The activity detail screen is restructured around the post-workout ritual, first the headline metrics (time, distance, pace), then the heart rate story, then the technical breakdown. The route map is surfaced at the top for GPS activities.
Activity detail (left) and key metrics breakdown (right)
Before → After
Side-by-side comparisons of the most significant UX changes.
Home Screen: Adding morning narrative context
Sleep Details: Narrative summary + accessible colour system
Activities: Unified history vs. type categorisation
Activity Detail: Structured debrief hierarchy
05: OUTCOME
As a proposal, these are projected improvements based on the problems identified. Validation with real users would be required before shipping.
06: REFLECTION
Redesigning a mature product used by serious athletes surfaces a consistent tension: the richer the data, the more essential the narrative layer becomes. Without context, every metric is just a number. Working without access to Garmin's design system or analytics forced every decision to be grounded in observed behaviour rather than assumptions, which made the research stronger and the constraints more honest.
"Users don't complain about the right things, they complain about symptoms, not causes. The real problem is never what they say it is in the first answer."

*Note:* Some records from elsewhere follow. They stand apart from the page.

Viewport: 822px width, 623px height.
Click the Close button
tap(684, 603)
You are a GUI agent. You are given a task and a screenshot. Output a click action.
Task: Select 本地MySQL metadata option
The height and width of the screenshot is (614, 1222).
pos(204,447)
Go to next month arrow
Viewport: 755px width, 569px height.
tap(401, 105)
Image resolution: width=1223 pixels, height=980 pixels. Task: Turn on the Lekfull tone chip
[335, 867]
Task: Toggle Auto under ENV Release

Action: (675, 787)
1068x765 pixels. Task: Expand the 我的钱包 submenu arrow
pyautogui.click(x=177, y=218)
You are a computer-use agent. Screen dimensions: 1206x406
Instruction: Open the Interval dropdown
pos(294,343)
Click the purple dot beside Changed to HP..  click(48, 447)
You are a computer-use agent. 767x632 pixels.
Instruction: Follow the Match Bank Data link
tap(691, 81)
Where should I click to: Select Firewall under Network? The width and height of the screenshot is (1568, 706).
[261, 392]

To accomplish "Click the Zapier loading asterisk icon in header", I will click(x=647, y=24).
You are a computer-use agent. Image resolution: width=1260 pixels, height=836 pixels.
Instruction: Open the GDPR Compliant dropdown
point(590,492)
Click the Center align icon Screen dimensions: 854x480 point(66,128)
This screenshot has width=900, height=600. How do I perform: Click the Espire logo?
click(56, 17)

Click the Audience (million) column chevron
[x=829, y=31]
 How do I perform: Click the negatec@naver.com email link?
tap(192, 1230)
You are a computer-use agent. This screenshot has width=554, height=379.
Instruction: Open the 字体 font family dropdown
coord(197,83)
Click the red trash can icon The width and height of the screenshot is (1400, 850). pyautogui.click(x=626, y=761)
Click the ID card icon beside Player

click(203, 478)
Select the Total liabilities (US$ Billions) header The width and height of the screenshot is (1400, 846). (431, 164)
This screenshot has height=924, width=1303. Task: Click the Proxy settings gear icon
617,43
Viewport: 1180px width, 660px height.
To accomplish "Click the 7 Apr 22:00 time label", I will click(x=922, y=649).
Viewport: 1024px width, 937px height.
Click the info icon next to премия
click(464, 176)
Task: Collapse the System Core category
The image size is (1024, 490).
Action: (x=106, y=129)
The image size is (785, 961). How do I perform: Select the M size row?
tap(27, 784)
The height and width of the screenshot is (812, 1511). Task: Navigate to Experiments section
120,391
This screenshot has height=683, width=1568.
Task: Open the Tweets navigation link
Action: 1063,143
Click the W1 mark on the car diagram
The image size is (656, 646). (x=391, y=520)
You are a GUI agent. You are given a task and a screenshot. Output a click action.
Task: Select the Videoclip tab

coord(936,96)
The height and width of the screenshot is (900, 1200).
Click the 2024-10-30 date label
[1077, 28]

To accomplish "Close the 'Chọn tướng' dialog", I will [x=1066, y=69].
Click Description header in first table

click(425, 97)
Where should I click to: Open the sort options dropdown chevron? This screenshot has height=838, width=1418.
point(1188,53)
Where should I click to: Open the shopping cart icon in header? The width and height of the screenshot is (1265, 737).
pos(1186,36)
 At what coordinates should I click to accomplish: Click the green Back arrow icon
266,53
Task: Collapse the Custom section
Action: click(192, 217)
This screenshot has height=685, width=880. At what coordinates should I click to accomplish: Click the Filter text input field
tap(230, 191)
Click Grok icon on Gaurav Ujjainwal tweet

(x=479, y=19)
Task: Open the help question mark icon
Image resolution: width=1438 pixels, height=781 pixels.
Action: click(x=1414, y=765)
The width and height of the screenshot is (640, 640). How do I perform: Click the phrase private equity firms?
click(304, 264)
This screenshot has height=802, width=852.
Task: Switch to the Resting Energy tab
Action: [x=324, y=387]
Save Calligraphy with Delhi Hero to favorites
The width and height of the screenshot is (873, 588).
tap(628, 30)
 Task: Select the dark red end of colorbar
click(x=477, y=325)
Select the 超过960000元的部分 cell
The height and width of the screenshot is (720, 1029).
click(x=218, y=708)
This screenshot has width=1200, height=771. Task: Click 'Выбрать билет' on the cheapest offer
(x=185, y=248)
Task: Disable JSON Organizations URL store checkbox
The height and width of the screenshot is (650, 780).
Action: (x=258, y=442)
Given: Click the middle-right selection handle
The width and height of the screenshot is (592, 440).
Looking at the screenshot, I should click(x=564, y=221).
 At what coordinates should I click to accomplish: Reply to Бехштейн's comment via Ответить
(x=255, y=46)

Observation from the user interview process
Vitor said he checks the app "for everything." When observed live, he only checked sleep, HRV, and heart rate. The live session revealed the real mental model; the interview script alone would have missed it.
Garmin's 2024 redesign removed data clutter but replaced it with nothing. It swung from data overload to data obscurity, skipping the crucial middle state: a view that interprets rather than just displays. Reducing complexity only works when something more meaningful takes its place.
Having no access to Garmin's design system forced me to build components from first principles. Reverse-engineering the interface revealed many of the app's underlying structural problems.
The experiences reported during user interviews closely matched patterns found across App Store reviews. This convergence between interview insights and large-scale review data strengthens the findings and informs prioritisation.